도전 과제 1 —
아래 MMDetection 글에서 다음을 찾아 답하세요.
(a) MMDetection은 몇 년에 어느 챌린지에서 우승했나요?
(b) Detectron2는 어디에서 주도하나요?
(c) two-stage detector에서 ROI 정보를 기반으로 회귀와 분류 문제를 해결하는 구성요소는 무엇인가요?

┄┄┄┄┄┄┄┄┄┄┄┄┄┄┄┄┄┄┄┄

[CV] MMDetection 을 사용한 Faster RCNN 예측

박경민·2023년 9월 10일

[Computer Vision]

목록 보기

13/25

Pytorch 기반 주요 Obeject Detection/Segmentation 패키지

torchvision: Code 기반, 지원 알고리즘이 많지않음.
Detectron2: Config 기반, Facebook Research 에서 주도.
MMDetection: Config 기반, OpenMMLab 주도.

현재는 MMDetection 을 자세히 알아보고 실습을 수행할 것이다!

MMDetection

2018년 MS COCO 챌린지에서 우승, 다수의 알고리즘 수용
최신의 다양한 Object Detection, Segmentation 알고리즘을 패키지로 구현
뛰어난 구현 성능, 효율적인 모듈 설계, Config 기반으로 데이터부터 모델, 학습, 평가까지 이어지는 간편한 파이프라인
Pytorch 기반 구현

다음과 같이 많은 backbone 과 Obejct Detection, Segementation 모델이 구현되어 있다. 대부분 다 좋으나 아쉬운 점으로 SSD 모델의 백본으로 mobileNet 을 사용할 수 없다는 것이 있었으나 최근에 추가되었다!

✅ 아키텍쳐
매우 많은 Prebuilt 모델들이 있는데, 결국 MMDetection 모델 아키텍처는 이를 일반화된 모델 아키텍쳐로 묶어내는 역할을 한다. 구성요소로는

(one-stage detector)

backbones: 피처 extractor 로, 이미지를 인풋으로 받고 Feature Map 을 반환하는 역할을 한다.
Neck: backbone과 head 를 연결하는 요소로, head 가 피처맵의 특성을 보다 잘 해석하고 처리할 수 있도록 한다.
DenseHead: 피처맵을 인풋으로 회귀와 분류문제 해결

(two-stage detector)

RoIExtractor: 피처맵에서 ROI 정보를 뽑아내는 부분.
RoIHead : ROI 정보를 기반으로 회귀와 분류문제 해결.

one-stage 의 경우 Neck 에서 받은 피처맵을 바탕으로 바로 예측에 들어가지만, two-stage의 경우 성능상의 문제 때문에 ROI 정보를 한 번 더 뽑고 그 후 ROIhead 를 통해 예측을 수행하는 차이가 있다.

✅ MMDetection 구성요소

데이터셋,파이프라인,모델에 대한 정보가 config에 저장되어 있다.
Model Config 에는 우리가 아는 Object Detection 모델 중 어떤 것을 사용할 것인지에 대한 정보가 들어가 있다.
따라서 config 자체도 매우 크다.

< 모델 config 예시 >

< data config 예시 >

✅ Training Pipeline

반복문을 도는 도중 event 을 만나면 특정 작업을 수행하는 것을 Callback, Hook 이라고 하는데, 이를 통해 학습에 필요한 여러 설정들을 Customization 하게 된다. 이도 역시나 Config 에서 수정하게 된다!

실습환경

본격적으로 실습을 진행하기 전에 맞춘 실습 환경은 다음과 같다. (자주 버전 업이 되니 주의하자.)

┄┄┄┄┄┄┄┄┄┄┄┄┄┄┄┄┄┄┄┄

도전 과제 2 — 아래 항목에서 "Given: Tap the Отримати ще бонуси heading" 문구가 있는 줄부터 "point(200,118)" 문구가 있는 줄까지, 양 끝 줄을 포함해 한 글자도 바꾸지 말고 그대로 반환하세요.

┄┄┄┄┄┄┄┄┄┄┄┄┄┄┄┄┄┄┄┄

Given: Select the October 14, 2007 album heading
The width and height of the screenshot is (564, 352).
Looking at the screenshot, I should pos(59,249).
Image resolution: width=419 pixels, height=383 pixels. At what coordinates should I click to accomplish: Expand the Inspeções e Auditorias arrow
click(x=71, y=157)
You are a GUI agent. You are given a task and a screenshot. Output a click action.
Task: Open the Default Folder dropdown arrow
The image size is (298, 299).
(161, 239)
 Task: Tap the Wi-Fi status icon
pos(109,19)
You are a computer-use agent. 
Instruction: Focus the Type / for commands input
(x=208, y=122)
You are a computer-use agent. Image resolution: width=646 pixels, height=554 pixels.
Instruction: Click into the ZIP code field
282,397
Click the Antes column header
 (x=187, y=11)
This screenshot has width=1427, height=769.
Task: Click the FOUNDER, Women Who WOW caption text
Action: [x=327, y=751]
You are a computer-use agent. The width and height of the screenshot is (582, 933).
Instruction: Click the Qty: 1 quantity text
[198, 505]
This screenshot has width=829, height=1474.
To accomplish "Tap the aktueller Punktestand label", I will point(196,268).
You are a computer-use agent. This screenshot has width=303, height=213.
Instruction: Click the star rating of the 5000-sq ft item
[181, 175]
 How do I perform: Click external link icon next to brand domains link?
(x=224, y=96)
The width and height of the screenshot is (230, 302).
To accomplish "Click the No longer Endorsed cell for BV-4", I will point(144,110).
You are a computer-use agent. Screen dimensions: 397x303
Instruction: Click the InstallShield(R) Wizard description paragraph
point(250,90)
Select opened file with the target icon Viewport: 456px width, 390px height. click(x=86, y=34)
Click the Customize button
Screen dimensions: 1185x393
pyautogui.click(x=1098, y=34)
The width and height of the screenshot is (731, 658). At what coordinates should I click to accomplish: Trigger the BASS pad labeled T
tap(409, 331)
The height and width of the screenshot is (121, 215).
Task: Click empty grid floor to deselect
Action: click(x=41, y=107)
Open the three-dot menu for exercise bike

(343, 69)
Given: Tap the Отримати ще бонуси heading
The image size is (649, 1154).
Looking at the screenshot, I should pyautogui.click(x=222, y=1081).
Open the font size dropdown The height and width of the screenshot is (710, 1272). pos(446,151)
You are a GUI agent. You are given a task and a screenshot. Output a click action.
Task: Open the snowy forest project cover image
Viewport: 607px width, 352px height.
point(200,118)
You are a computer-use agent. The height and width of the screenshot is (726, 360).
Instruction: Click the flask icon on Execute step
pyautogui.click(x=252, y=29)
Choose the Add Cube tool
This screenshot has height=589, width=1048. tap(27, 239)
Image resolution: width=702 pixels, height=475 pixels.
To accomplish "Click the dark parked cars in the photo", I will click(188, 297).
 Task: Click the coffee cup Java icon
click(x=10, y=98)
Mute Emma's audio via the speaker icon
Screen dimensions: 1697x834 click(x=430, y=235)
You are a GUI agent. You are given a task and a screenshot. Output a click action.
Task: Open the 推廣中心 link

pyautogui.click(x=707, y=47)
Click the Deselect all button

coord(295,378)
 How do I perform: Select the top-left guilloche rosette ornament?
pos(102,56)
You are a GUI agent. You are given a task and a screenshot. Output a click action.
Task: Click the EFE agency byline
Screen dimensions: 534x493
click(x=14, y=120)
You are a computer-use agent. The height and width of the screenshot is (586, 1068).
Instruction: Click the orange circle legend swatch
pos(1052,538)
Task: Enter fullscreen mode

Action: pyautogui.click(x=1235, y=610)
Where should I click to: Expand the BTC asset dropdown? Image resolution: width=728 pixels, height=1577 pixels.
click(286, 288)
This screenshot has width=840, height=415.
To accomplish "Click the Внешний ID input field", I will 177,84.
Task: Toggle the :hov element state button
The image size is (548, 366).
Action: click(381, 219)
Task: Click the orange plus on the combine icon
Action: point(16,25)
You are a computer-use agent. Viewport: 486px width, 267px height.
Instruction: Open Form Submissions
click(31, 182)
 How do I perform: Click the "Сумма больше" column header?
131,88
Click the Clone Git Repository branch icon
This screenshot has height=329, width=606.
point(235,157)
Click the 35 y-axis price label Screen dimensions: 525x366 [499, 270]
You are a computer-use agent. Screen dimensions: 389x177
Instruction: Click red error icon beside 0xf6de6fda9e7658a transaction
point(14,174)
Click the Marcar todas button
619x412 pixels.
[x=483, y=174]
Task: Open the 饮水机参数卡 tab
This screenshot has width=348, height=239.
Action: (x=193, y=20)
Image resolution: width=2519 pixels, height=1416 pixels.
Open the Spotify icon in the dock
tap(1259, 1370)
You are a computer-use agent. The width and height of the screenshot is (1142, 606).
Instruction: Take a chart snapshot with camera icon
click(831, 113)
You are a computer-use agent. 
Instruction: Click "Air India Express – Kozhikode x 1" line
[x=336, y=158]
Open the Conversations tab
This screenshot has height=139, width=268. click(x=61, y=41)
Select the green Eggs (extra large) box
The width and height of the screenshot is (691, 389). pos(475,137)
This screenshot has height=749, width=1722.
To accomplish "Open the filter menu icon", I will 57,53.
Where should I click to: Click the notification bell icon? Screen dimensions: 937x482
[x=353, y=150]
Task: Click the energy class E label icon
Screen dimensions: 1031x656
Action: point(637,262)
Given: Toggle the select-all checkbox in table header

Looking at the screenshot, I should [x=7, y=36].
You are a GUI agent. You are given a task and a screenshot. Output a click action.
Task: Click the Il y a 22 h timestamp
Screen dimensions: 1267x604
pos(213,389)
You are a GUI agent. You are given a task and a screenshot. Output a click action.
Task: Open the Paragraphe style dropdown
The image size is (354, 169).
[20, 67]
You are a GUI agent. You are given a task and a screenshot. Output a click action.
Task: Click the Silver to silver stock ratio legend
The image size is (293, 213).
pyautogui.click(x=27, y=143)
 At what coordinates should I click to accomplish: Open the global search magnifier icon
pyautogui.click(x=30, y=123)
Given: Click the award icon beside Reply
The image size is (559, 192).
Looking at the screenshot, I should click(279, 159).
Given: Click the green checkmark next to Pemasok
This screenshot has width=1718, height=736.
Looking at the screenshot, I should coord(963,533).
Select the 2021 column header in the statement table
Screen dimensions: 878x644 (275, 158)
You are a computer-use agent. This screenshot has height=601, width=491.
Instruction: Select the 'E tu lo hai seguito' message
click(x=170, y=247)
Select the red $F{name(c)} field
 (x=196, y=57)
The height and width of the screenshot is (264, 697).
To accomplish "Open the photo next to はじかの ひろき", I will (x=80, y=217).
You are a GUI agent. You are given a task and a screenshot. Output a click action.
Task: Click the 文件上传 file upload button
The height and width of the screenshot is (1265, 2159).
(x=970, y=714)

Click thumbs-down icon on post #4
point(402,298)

┄┄┄┄┄┄┄┄┄┄┄┄┄┄┄┄┄┄┄┄

출력 1 —
(a) 2018년 MS COCO 챌린지
(b) Facebook Research
(c) RoIHead

출력 2 —
Given: Tap the Отримати ще бонуси heading
The image size is (649, 1154).
Looking at the screenshot, I should pyautogui.click(x=222, y=1081).
Open the font size dropdown The height and width of the screenshot is (710, 1272). pos(446,151)
You are a GUI agent. You are given a task and a screenshot. Output a click action.
Task: Open the snowy forest project cover image
Viewport: 607px width, 352px height.
point(200,118)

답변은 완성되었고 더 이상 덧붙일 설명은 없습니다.